In this study, the negative correlations between SCFAs and kidney injury-related indicators were found. Butyric acid was negatively correlated with urea acid and urea nitrogen; caproic acid showed negative correlation with 24-h urine protein level. Wang et al. found that the serum acetate and butyrate levels in CKD 5 were significantly lower than those in CKD 1–4 patients [19]. Wu et al. found that compared with the normal group, the serum propionic acid level of CKD4-5 patients was significantly lower, and it can be used to distinguish patients with severe renal impairment from the normal group [20].
The role of short-chain fatty acids in IgAN remained unclear. Previous studies have confirmed that SCFAs modulated inflammation both in intestinal and extra-intestinal environments and possessed multifarious effects against inflammatory bowel disease and allergic airway disease by decreasing inflammatory response. [31, 32]Meanwhile, a strong relationship between IgAN and intestinal inflammation was reported, such as inflammatory bowel diseases [33] and coeliac disease [34].Qin DAI et al, found that P-aIgA1 (aggregated IgA1 from IgAN patients) promoted the proliferation of human renal mesangial cells (HMCs), and markedly increased the protein levels of HDACⅠin the cells. P-aIgA1 markedly increased the protein levels of Col1a1 and PAI-1, as well as pSmad2/3 and pStat3 in the cells. Pretreatment with SCFAs inhibitor of HDAC inpartially reversed P-aIgA1-induced cell proliferation and extracellular matrix synthesis in HMCs[35].
Meanwhile, a strong inverse relationship between SCFAs and blood lipids. Propionic acid, butyric acid and isobutyric acid showed negative correlations with total cholesterol (P < 0.05). Butyric acid, isobutyric acid and valeric acid showed negative correlation with triglyceridec. Butyric acid and isobutyric acid was negatively correlated with low-density lipoprotein(P < 0.05). Previous studies have found that SCFAs also have a role in regulating blood lipids. Propionic acid and butyric acid inhibited isoprenaline- and adenosine deaminase-stimulated lipolysis in the presence of phosphodiesterase (PDE3) inhibitors as well as propionic acid and butyric acid inhibited basal and insulin-stimulated de novo lipogenesis, which was associated with increased phosphorylation, thereby inhibiting the activity of HMG-CoA, the rate-limiting enzyme for fatty acid synthesis. Moreover, SCFAs have an effect on fat storage and mobilization in rat primary adipocytes, thus possibly contributing to healthier adipocyte contracts and improving energy metabolism and reducing circulating free fatty acids [36].

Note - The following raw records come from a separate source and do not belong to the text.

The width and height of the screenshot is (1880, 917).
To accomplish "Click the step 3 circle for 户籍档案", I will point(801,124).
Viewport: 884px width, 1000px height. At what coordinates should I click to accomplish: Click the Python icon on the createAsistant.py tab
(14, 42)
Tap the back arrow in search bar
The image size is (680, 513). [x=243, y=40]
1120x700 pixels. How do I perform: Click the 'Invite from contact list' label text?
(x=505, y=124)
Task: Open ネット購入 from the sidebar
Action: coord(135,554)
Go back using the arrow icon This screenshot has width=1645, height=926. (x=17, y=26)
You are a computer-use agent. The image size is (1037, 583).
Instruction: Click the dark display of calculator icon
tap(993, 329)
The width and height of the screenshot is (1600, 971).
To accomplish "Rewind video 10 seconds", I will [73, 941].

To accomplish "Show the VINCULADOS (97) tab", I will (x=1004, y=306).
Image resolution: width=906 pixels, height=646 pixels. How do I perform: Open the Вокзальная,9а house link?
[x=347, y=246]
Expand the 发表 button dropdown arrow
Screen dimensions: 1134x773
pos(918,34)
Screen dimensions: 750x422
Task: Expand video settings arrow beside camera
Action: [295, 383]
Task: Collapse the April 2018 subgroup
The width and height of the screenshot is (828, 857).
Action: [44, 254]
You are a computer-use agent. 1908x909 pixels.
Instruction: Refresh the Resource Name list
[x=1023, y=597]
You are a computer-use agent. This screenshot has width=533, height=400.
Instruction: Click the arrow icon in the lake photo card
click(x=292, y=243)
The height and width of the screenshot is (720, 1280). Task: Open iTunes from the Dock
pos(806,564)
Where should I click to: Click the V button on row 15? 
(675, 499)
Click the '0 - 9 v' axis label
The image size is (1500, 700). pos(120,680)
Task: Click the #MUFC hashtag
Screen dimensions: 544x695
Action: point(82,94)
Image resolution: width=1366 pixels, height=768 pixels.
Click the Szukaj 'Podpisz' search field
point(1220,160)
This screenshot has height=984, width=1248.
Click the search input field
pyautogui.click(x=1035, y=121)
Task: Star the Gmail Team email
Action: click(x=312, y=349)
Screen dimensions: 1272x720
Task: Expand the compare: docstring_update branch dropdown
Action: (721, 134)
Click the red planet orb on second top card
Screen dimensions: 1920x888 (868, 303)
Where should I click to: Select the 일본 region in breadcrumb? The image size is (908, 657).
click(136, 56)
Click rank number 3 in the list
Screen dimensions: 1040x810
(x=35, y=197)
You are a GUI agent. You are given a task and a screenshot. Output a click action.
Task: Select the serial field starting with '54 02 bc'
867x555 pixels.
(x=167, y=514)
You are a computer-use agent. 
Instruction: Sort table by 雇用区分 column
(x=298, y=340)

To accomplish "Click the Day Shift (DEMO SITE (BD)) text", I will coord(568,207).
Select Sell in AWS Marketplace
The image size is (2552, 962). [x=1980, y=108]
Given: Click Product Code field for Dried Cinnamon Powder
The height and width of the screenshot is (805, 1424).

There are several limitations in this study. First, we found that gut microbiota and SCFAs were involved in IgAN, but the possible mechanisms and pathways have not been elucidated. Second, the sample size was relative small, and the multiple confounders were not controlled for all correlation analyses. Our data should be interpreted with caution, and further studies are needed to verify the role of SCFA produced by the intestinal flora in IgAN.